Patterns from building and from dropping
No grand theory here. Just things I’ve seen hold up across multiple companies, one big corporate job, and a lot of mistakes. Here’s what I keep coming back to.
1. When you stop learning, when you’re doing things half-well, you’re already too late
Every time I’ve walked away from something, I’d quietly stopped doing/learning/making. This was a pattern starting weeks or months before I made the actual decision.
The enthusiasm curve had flattened. I just hadn’t named it yet.
If you feel like you’re executing more than you’re growing, pay attention to that. It’s probably telling you something before you’re ready to hear it.
2. “Working halfway” is the hardest trap to escape
When something fails fast, you get clarity fast. You move on.
But when something sort of works? That’s where you can lose years. It’s not obviously broken. Just… stuck. And stuck is comfortable enough to stay in longer than you should.
Getting out of a half-working situation is harder than getting out of a failing one. Which means you have to be more intentional about asking the question, not less.
3. Your intuition is not market validation
The startup idea came from a real personal frustration. Made total sense to me. I found examples of others trying similar things and called that validation.

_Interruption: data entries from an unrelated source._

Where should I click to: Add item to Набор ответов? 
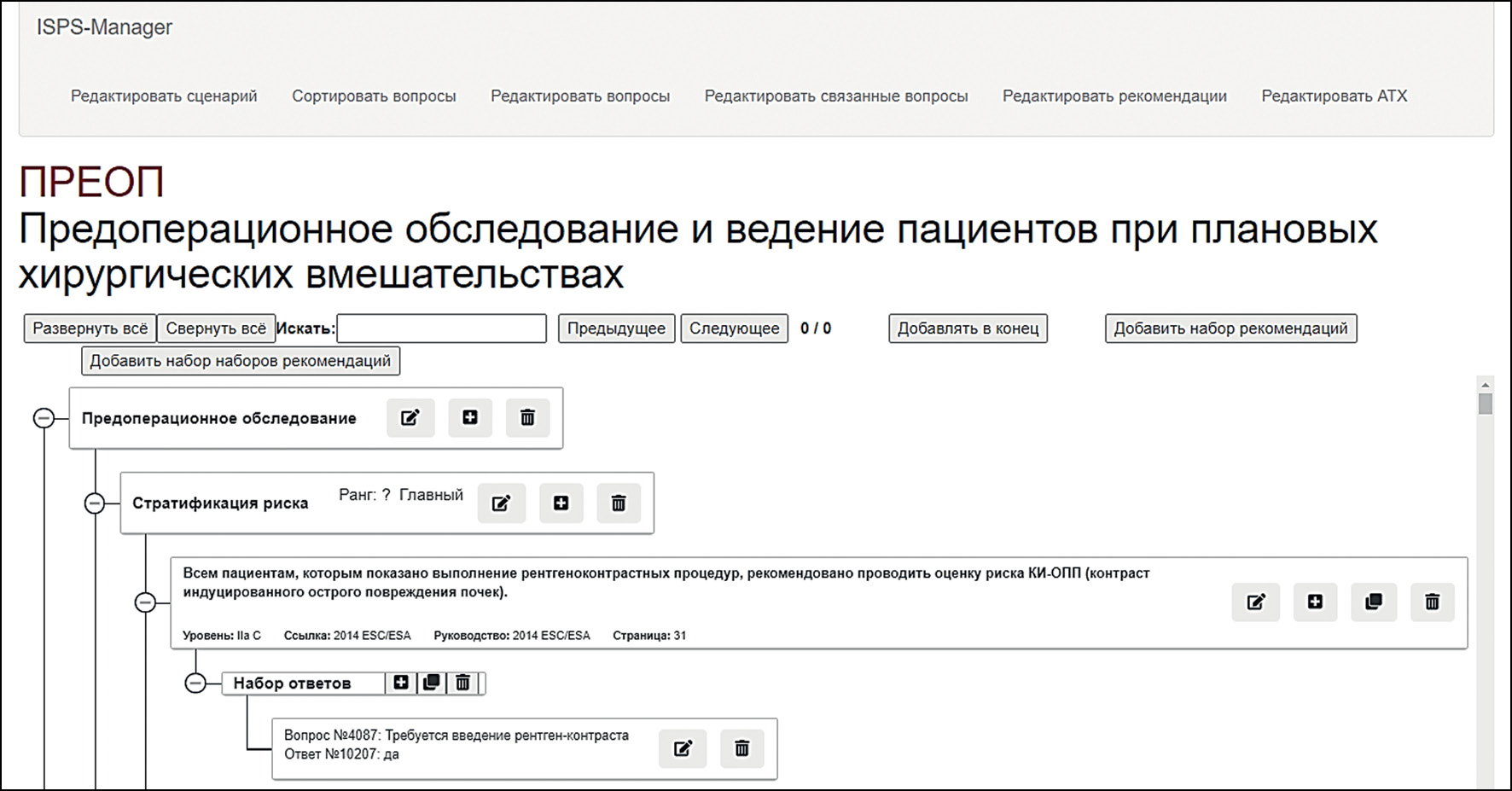pos(401,683)
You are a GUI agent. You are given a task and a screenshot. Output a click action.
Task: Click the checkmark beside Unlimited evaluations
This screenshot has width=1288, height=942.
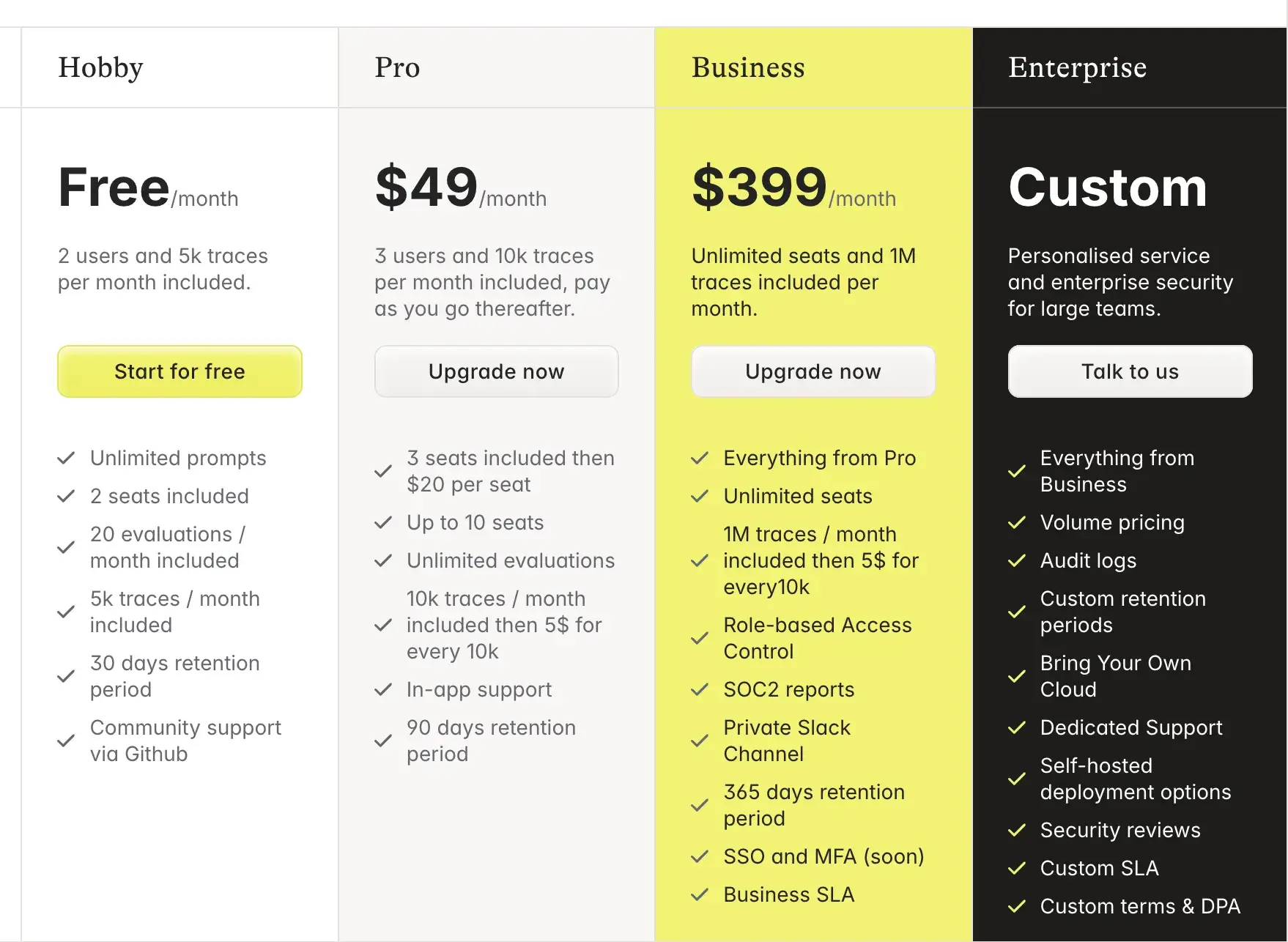pos(383,561)
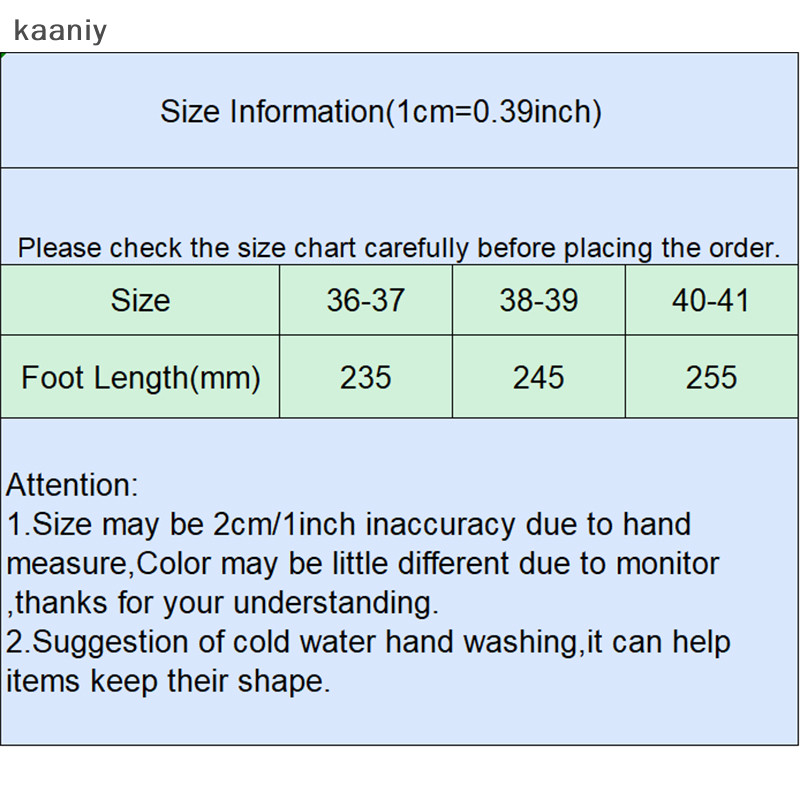
Task: Click the 2cm/1inch inaccuracy note line
Action: (349, 524)
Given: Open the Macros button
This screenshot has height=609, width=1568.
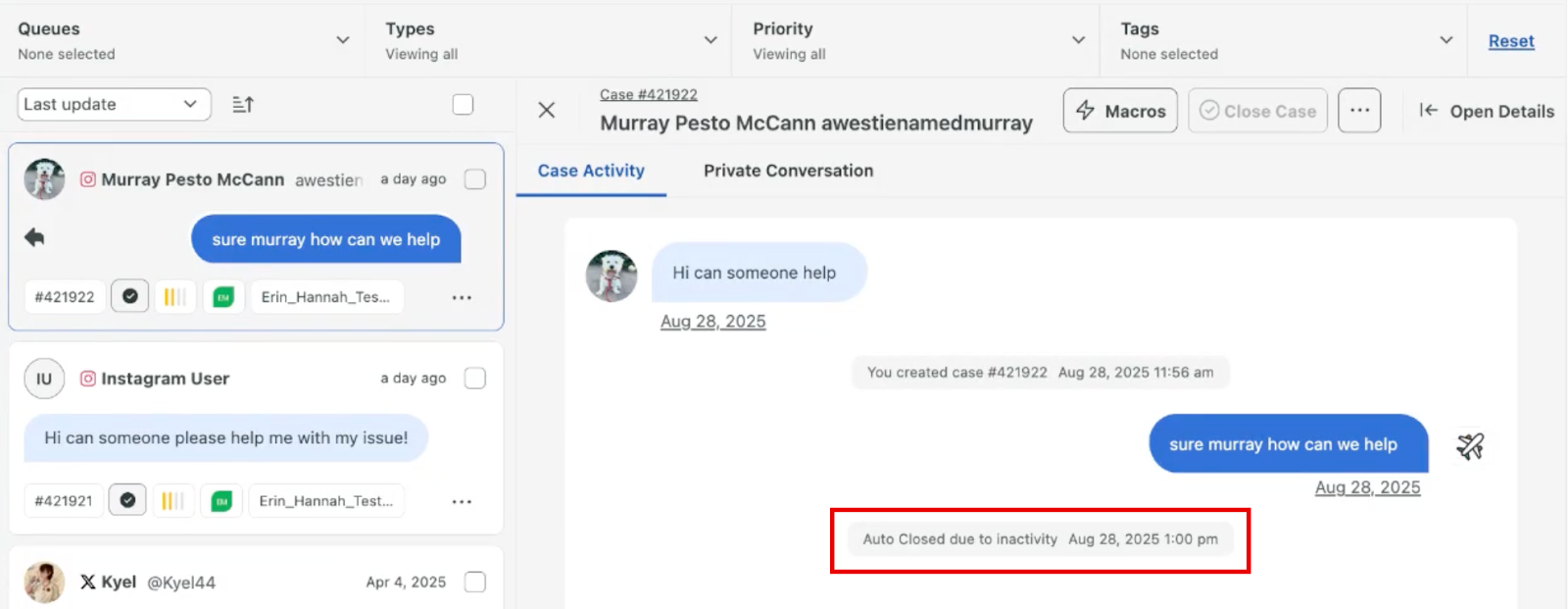Looking at the screenshot, I should pos(1120,111).
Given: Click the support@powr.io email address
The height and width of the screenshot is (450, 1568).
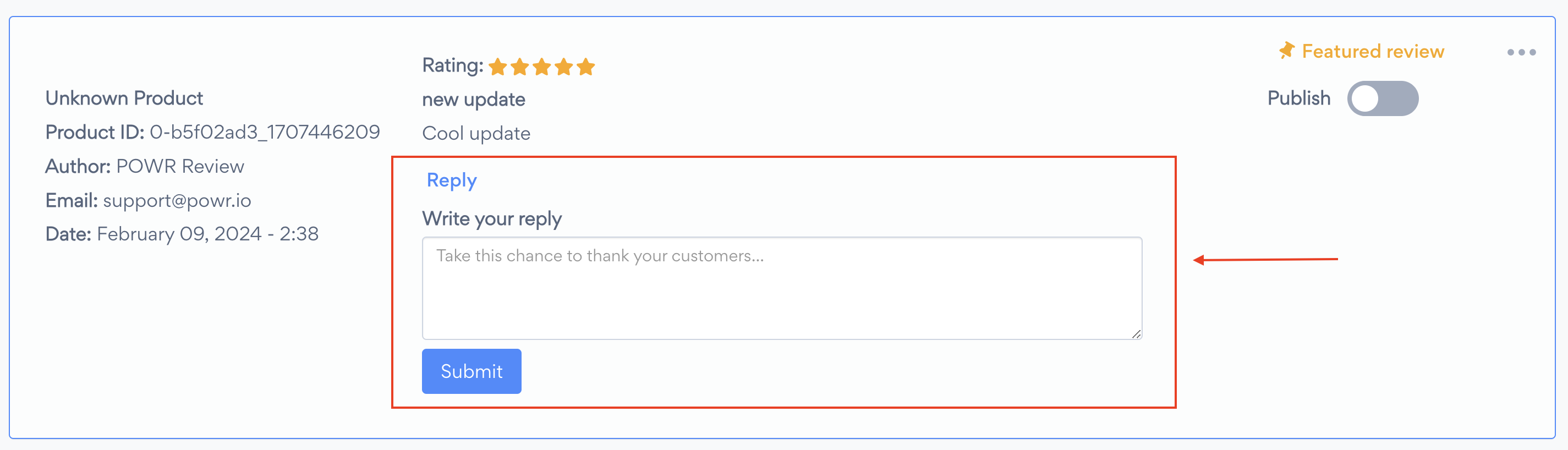Looking at the screenshot, I should coord(177,200).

It wasn’t. Those were just other people making the same mistake.
The real test I skipped: does the user actually need this badly enough to change their behavior? I was solving for the buyer’s goals, not the user’s actual problem. Vitamin, not painkiller.
I call it “planning your needs as if they were market needs.” Easy to do, hard to catch yourself doing it.
4. Time is the only resource that doesn’t come back
Money, reputation, skills — these can all grow non-linearly. But the years you put into a project? Gone.
It’s not something I dwell on dramatically. More like a quiet question I ask before committing to something: is this worth the time I’m trading for it?
It’s become one of my main filters.
5. Your co-founder will see things you won’t — and vice versa
There was a moment I wanted to walk away from a project while my co-founder wanted to keep going. He had more client contact. He saw the enthusiasm. I saw the structural problems.
Neither of us was entirely right. Neither was entirely wrong.
The lesson isn’t “always agree with your co-founder.” It’s that disagreeing and both being partially right is just… how this works sometimes. And the relationship doesn’t have to be permanently damaged because of it.
6. Echo chambers are silent and comfortable
Founders in a room can convince each other of almost anything. You build up shared assumptions, shared explanations, shared blind spots.
The value of an outside voice isn’t that they have better answers. It’s that they ask the questions you’ve stopped asking because you already “know” the answer.
Find people who will ask you “but… why?” with genuine curiosity. They’re worth more than most advisors.
7. Scarcity thinking makes the pie smaller
For a long time I thought about competition as zero-sum. One prize, one winner, get there first.
The shift was realizing that improving yourself doesn’t take anything away from anyone else. It makes more room for everyone. You don’t get better to beat someone — you get better so that together you can do more.
That’s it. No shortcuts in here, unfortunately. Just the same patterns showing up over and over until you finally start recognizing them a little sooner each time.